Why rivalry matters, or how Picasso and Matisse were not unlike Borg and McEnroe

Published - March 04, 2017 10:45 pm IST

When America’s greatest 20th century artist Jackson Pollock was killed in a car crash, his friend and rival Willem de Kooning told someone at the funeral, “Now I am number one.”

Competitive sport is easily understood, competitive art not as easily. Federer and Nadal, for example, raising each other’s game, inspired and frustrated by the other. Each found something in the other to make him whole. Similarly, Ali and Frazier, or McEnroe and Borg, Fischer and Spassky. Rivalry made them; it also defined their times.

It was true of the relationship between the American artists, and just as significant in the lives of three other pairs (“couples” is a tempting term to use for the manner in which they seem to fall in and out of love, break up, make up and carry on regardless) in The Art of Rivalry , a study of eight artists by Sebastian Smee.
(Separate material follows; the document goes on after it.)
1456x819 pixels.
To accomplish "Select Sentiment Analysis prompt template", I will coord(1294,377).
Smee, the art critic of the Boston Globe , looks at the careers of Pablo Picasso-Henri Matisse, Eduard Manet-Edgar Degas and Lucian Freud-Francis Bacon besides, to understand the role of friendship and betrayal in modern art.

Rivalry as inspiration, mutual influence as the key to evolution, jealousy, intimacy and entitlement as features of growth are all beautifully delineated in the essays. By choosing to focus on one ‘other’ – Picasso and Braque might have made for a similar study, for example – Smee has ensured both clarity and simplicity, which are also the twin virtues of his writing style.
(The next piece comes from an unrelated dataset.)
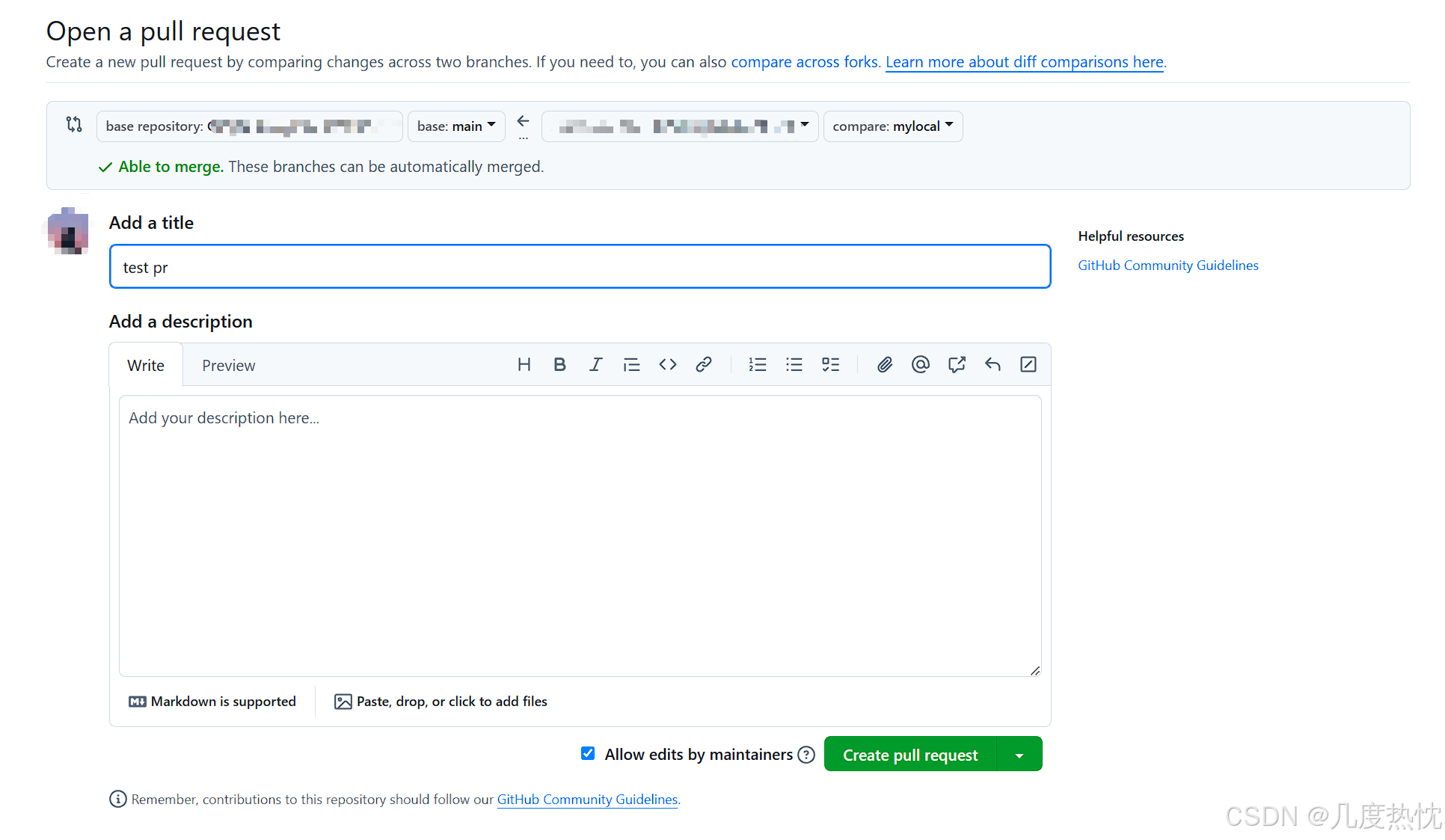Apply italic formatting icon
Image resolution: width=1445 pixels, height=840 pixels.
595,364

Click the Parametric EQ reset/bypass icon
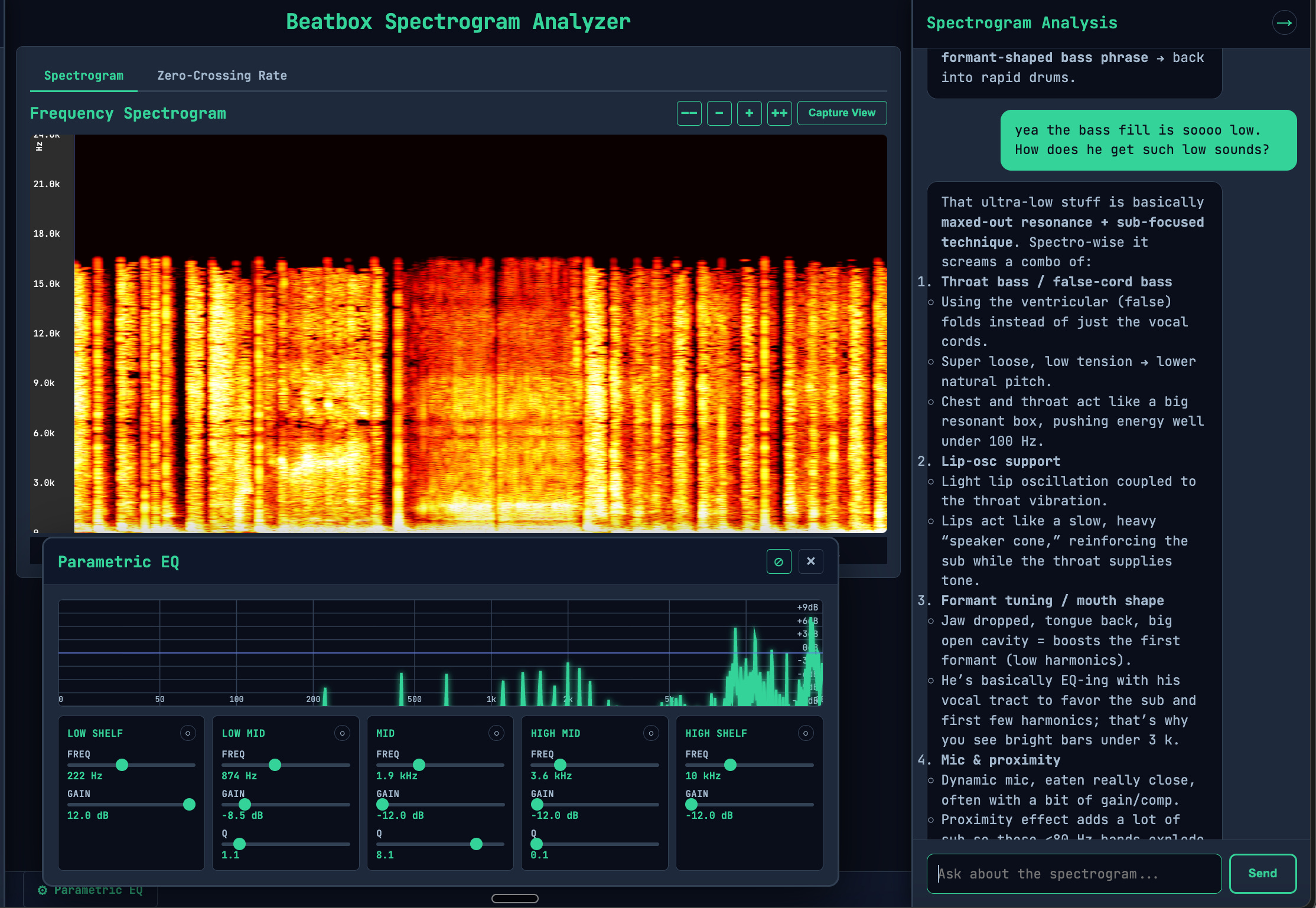tap(778, 561)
Why did Manet slash a painting of himself and his wife that Degas had made? Did Picasso pull himself back and take another path after seeing Matisse’s The Joy of Life ? Why was Freud’s portrait of Bacon stolen from a Berlin museum? Manet did not collect Degas, but Degas collected Manet. Picasso hung a favourite portrait of Matisse in his studio. The anecdotes weave in and out of the stories, speculation enriches the historically known. “There is an intimacy in art history,” says Smee, “that text books ignore.”

The concept of greatness has changed in the modern era, the one this book deals with. If in the past, the focus was on mastery, now it had shifted to originality. Consolidation was replaced by disruption; assurance by deliberate uncertainty. In many cases, the road to finding a distinctive voice ran through the vicissitudes of personal and professional rivalry and all the emotions it threw up.

The only survivor of the Pollock crash was his mistress Ruth Kligman. Within a year of Pollock’s death, de Kooning began an affair with her. It was as if he were saying, “to the survivor go the spoils”: the ranking, the relationship, everything. Smee guides us through private lives with an understanding smile.

It seems some great artists, like great sportsmen, cannot exist in isolation. They require a rivalry, an equal to allow them to discover what they might be capable of. This is a quote not from Smee’s book but from On Being John McEnroe by Tim Adams. But it fits.